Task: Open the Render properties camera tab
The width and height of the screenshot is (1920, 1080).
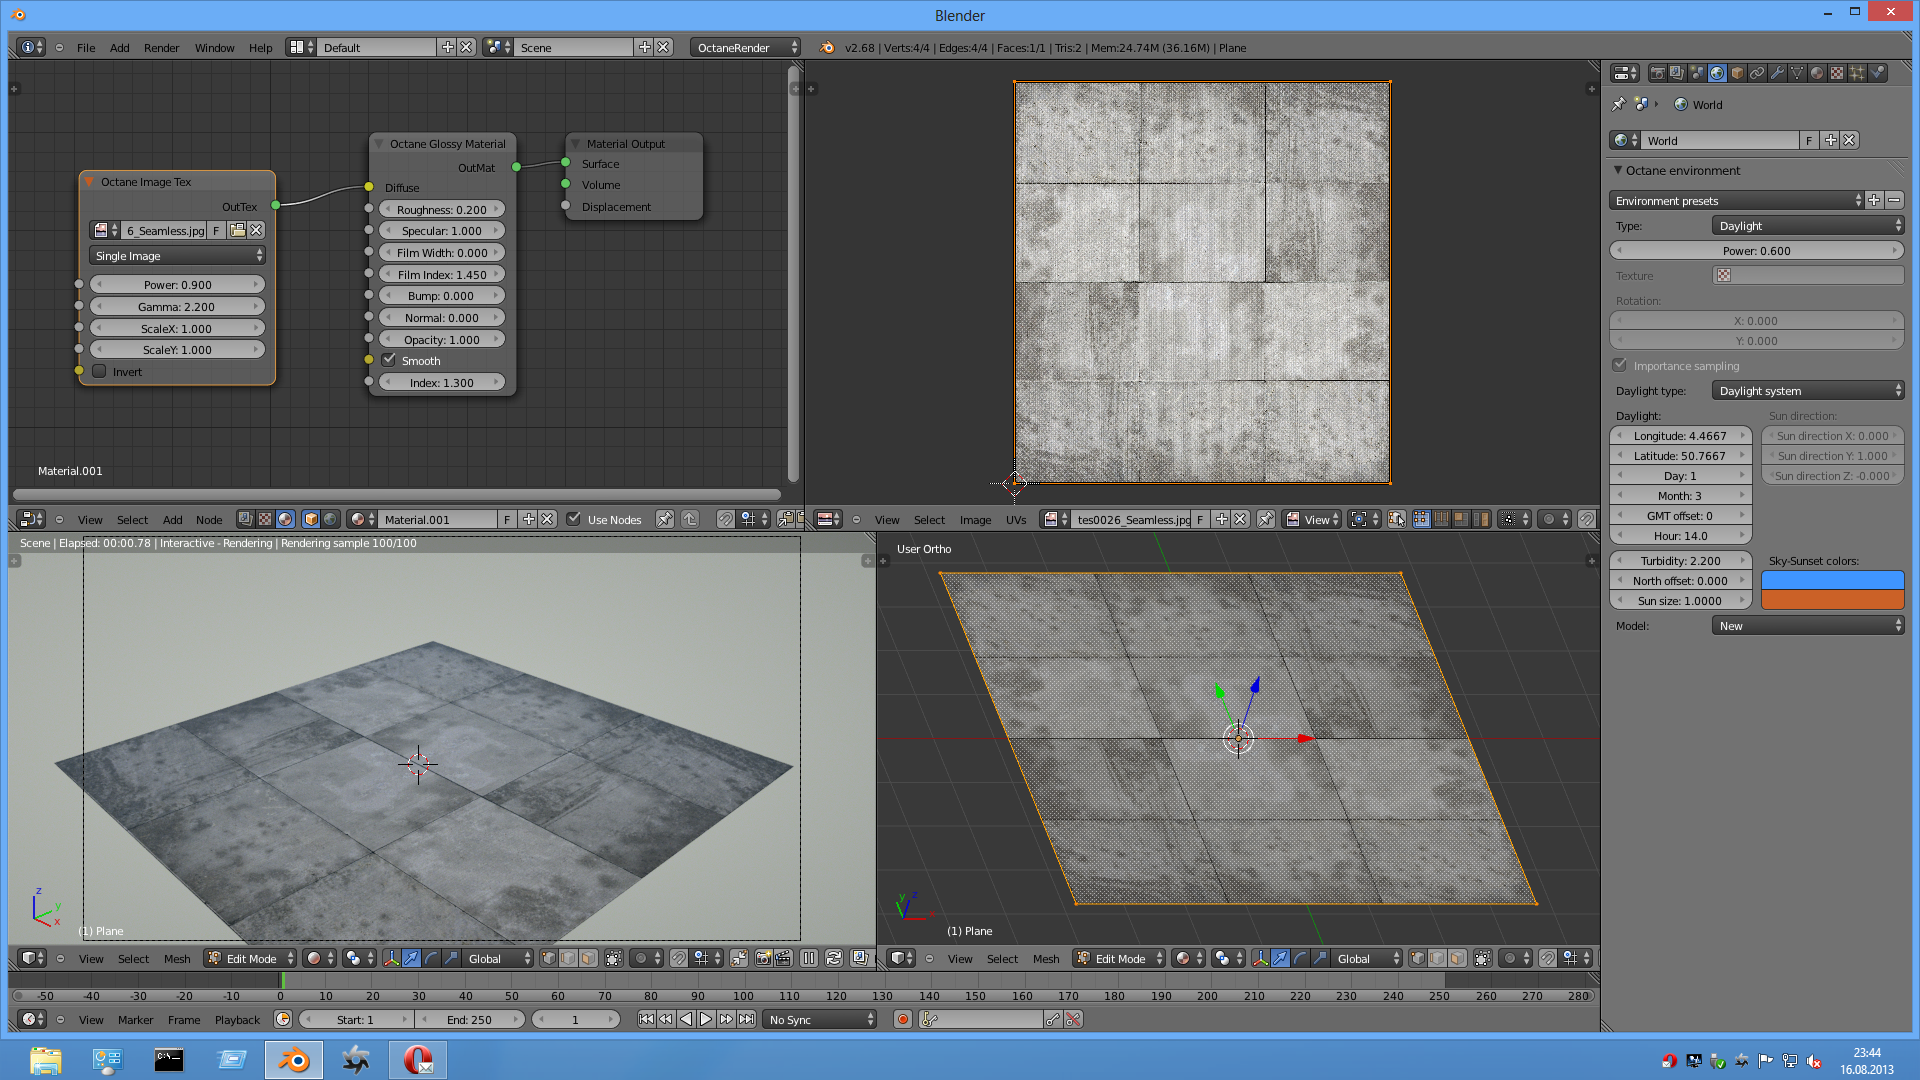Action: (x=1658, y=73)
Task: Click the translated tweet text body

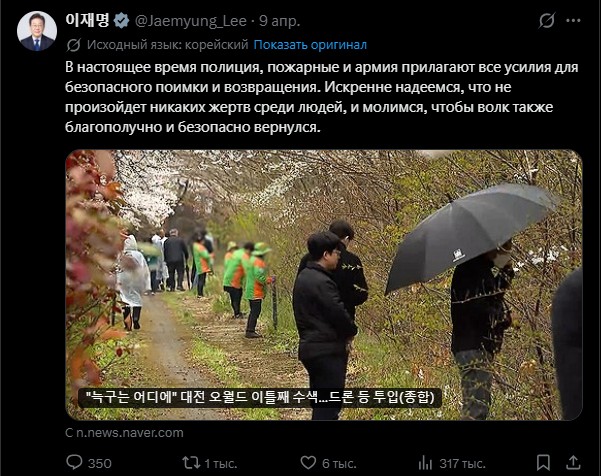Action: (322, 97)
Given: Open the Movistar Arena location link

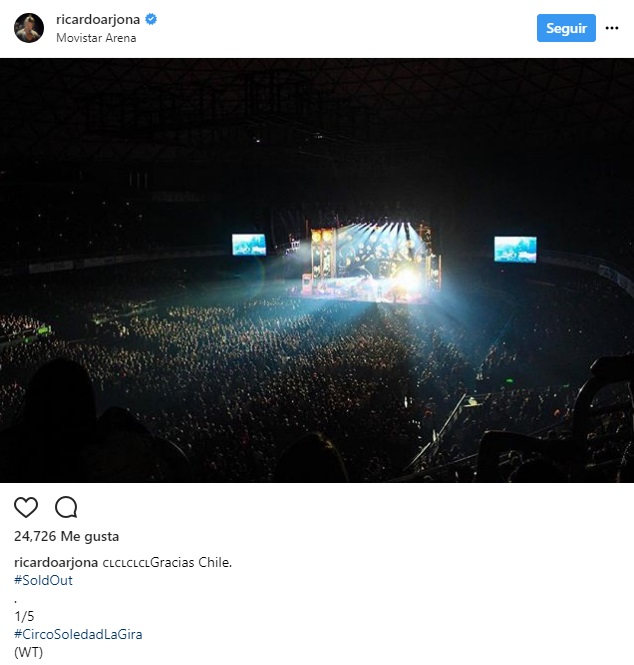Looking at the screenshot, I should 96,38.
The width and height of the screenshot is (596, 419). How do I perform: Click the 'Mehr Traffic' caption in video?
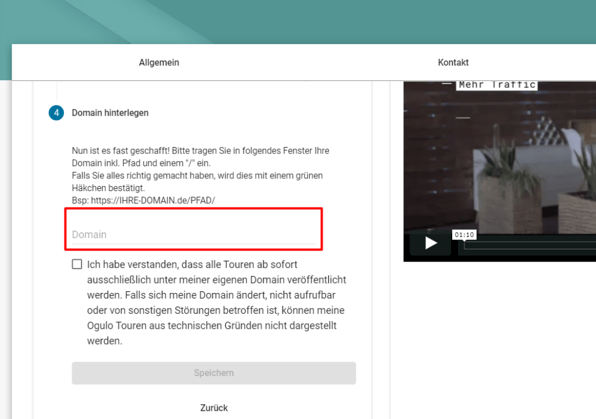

-------------------------

> _Aim_
Please arrange the lines from the first one up to and including the line with "Looking at the screenshot, I should 96,38." as a Markdown table with the columns Row and Line, numbering each row and skipping blank lines. Leave the pictures out of the answer.

> _Solution to the exercise_
| Row | Line |
|---|---|
| 1 | Task: Open the Render properties camera tab |
| 2 | The width and height of the screenshot is (1920, 1080). |
| 3 | Action: (x=1658, y=73) |
| 4 | Task: Click the translated tweet text body |
| 5 | Action: (322, 97) |
| 6 | Given: Open the Movistar Arena location link |
| 7 | Looking at the screenshot, I should 96,38. |